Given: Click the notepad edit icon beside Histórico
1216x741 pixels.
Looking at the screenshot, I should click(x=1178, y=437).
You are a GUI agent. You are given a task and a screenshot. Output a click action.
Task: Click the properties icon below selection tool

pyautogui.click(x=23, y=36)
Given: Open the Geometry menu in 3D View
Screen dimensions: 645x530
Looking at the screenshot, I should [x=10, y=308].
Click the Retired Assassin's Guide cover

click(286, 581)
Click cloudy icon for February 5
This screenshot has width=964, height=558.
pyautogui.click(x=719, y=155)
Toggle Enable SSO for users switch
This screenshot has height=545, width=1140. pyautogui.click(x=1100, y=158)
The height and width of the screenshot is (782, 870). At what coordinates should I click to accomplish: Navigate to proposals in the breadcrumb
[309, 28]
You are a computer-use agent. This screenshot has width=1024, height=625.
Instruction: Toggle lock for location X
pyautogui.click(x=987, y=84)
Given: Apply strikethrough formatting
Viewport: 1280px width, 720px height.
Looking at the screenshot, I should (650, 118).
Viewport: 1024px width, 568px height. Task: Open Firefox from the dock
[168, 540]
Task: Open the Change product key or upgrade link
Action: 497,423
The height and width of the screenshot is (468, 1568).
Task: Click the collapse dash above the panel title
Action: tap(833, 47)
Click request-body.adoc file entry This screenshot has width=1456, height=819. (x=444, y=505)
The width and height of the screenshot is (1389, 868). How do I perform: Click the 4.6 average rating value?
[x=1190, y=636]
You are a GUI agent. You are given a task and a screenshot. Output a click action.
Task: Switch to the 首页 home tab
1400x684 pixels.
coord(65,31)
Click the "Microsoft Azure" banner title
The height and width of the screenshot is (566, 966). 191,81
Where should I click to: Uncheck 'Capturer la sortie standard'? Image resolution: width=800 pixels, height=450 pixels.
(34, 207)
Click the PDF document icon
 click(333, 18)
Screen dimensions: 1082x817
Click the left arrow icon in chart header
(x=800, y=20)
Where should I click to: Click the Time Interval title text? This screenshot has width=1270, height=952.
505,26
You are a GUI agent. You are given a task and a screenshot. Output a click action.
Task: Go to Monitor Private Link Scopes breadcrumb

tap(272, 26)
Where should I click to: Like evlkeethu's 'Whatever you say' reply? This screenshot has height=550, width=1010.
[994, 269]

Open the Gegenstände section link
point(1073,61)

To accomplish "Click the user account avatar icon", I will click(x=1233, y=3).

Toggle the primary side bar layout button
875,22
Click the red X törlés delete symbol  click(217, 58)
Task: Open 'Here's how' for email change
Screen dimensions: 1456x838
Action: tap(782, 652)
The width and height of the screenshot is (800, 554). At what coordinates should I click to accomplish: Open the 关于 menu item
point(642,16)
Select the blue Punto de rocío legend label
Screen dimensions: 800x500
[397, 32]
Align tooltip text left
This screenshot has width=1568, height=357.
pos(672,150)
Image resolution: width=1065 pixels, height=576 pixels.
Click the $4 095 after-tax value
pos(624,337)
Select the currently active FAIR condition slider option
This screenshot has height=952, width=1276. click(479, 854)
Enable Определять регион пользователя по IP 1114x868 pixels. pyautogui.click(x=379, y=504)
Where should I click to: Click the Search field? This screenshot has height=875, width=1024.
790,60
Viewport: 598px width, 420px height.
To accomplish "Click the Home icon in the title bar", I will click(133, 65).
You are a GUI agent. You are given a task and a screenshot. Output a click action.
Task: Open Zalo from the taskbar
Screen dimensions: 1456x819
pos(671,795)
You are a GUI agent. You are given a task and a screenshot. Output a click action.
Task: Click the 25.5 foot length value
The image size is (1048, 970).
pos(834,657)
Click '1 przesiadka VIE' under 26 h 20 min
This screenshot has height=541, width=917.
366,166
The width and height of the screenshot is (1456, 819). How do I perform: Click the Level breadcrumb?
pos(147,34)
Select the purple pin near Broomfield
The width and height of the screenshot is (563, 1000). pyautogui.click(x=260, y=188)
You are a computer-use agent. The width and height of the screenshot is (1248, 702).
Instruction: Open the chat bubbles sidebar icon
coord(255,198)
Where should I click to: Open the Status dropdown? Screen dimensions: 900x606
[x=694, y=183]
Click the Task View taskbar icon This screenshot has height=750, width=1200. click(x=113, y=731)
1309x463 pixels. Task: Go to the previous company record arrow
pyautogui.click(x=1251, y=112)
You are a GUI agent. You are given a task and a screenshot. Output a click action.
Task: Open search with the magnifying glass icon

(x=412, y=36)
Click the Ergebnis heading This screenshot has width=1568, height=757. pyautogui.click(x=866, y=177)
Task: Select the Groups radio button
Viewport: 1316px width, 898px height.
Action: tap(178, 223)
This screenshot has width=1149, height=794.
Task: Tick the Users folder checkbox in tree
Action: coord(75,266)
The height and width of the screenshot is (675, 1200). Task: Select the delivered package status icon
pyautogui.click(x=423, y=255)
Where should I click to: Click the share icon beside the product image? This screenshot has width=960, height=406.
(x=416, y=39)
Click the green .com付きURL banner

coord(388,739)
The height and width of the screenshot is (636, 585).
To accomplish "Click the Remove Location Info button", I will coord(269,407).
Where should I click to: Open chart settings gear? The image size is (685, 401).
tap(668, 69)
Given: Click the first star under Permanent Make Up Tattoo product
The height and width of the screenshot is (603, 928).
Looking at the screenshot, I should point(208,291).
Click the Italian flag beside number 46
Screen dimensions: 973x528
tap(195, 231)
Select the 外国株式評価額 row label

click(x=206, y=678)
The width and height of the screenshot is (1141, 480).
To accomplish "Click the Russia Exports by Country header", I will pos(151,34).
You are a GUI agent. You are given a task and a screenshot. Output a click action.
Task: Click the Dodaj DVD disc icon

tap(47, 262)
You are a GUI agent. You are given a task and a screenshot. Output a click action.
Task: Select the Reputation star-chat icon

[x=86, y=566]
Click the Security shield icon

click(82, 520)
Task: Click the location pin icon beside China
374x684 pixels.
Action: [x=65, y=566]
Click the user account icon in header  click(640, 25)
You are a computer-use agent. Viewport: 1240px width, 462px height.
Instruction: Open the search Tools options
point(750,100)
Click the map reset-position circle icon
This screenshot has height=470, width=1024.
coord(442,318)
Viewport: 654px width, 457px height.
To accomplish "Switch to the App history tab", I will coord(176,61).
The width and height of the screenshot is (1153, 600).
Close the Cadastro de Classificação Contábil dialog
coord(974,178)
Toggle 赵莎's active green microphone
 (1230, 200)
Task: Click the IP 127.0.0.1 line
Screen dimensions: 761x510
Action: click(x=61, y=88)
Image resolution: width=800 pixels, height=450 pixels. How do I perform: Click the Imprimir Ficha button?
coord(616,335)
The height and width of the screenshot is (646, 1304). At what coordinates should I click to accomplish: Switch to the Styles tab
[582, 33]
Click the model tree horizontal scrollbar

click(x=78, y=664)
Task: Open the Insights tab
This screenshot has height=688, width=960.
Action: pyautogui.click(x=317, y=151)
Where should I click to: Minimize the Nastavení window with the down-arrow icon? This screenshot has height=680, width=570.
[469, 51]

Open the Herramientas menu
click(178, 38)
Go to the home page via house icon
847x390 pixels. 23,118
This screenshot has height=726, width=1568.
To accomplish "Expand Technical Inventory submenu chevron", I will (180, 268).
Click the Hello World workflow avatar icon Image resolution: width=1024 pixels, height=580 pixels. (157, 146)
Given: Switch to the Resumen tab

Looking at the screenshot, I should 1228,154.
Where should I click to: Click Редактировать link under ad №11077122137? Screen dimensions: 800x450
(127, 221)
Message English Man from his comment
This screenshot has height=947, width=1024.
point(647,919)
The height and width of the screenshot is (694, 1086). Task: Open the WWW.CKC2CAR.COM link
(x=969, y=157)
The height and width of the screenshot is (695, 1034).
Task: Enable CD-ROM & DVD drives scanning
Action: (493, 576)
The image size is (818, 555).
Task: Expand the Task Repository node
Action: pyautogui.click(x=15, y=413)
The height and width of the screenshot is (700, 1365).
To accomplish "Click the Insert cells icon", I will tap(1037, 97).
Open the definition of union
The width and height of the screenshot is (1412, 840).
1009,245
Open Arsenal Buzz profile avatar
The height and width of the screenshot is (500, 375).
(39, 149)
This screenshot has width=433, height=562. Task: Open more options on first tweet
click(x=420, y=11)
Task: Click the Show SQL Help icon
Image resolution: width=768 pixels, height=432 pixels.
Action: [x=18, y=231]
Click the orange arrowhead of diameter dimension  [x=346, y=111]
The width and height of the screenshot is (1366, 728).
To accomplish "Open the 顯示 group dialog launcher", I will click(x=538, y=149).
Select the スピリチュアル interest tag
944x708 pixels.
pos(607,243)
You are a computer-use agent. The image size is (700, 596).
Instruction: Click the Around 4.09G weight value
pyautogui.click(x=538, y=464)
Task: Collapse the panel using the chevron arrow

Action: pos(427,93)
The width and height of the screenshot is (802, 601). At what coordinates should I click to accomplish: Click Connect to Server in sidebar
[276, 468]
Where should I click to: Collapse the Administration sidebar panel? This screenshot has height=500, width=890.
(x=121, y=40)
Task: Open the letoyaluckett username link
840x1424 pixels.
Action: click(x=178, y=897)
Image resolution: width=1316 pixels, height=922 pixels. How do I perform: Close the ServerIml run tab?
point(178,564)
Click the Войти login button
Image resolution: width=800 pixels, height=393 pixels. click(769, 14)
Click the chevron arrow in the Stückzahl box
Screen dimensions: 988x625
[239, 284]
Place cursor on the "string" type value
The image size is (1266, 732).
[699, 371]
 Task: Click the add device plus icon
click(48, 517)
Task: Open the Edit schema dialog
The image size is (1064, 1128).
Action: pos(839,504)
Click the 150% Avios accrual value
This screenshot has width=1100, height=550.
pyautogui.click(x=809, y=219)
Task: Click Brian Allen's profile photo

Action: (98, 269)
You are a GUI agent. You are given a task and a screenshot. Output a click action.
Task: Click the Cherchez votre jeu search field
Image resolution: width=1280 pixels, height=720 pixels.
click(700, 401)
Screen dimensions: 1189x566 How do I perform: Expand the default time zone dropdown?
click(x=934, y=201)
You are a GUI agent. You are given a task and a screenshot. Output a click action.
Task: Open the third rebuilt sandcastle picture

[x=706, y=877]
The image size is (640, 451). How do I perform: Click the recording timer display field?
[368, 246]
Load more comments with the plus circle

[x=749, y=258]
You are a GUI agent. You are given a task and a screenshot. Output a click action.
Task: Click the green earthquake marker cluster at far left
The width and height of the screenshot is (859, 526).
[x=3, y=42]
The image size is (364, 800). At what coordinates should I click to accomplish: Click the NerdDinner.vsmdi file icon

--

Write down exactly the span of lines above from the one containing "Task: Click the Dodaj DVD disc icon" to the one containing "Click the Hello", both ends included.

Response:
Task: Click the Dodaj DVD disc icon

tap(47, 262)
You are a GUI agent. You are given a task and a screenshot. Output a click action.
Task: Select the Reputation star-chat icon

[x=86, y=566]
Click the Security shield icon

click(82, 520)
Task: Click the location pin icon beside China
374x684 pixels.
Action: [x=65, y=566]
Click the user account icon in header  click(640, 25)
You are a computer-use agent. Viewport: 1240px width, 462px height.
Instruction: Open the search Tools options
point(750,100)
Click the map reset-position circle icon
This screenshot has height=470, width=1024.
coord(442,318)
Viewport: 654px width, 457px height.
To accomplish "Switch to the App history tab", I will coord(176,61).
The width and height of the screenshot is (1153, 600).
Close the Cadastro de Classificação Contábil dialog
coord(974,178)
Toggle 赵莎's active green microphone
 (1230, 200)
Task: Click the IP 127.0.0.1 line
Screen dimensions: 761x510
Action: click(x=61, y=88)
Image resolution: width=800 pixels, height=450 pixels. How do I perform: Click the Imprimir Ficha button?
coord(616,335)
The height and width of the screenshot is (646, 1304). At what coordinates should I click to accomplish: Switch to the Styles tab
[582, 33]
Click the model tree horizontal scrollbar

click(x=78, y=664)
Task: Open the Insights tab
This screenshot has height=688, width=960.
Action: pyautogui.click(x=317, y=151)
Where should I click to: Minimize the Nastavení window with the down-arrow icon? This screenshot has height=680, width=570.
[469, 51]

Open the Herramientas menu
click(178, 38)
Go to the home page via house icon
847x390 pixels. 23,118
This screenshot has height=726, width=1568.
To accomplish "Expand Technical Inventory submenu chevron", I will (180, 268).
Click the Hello World workflow avatar icon Image resolution: width=1024 pixels, height=580 pixels. (157, 146)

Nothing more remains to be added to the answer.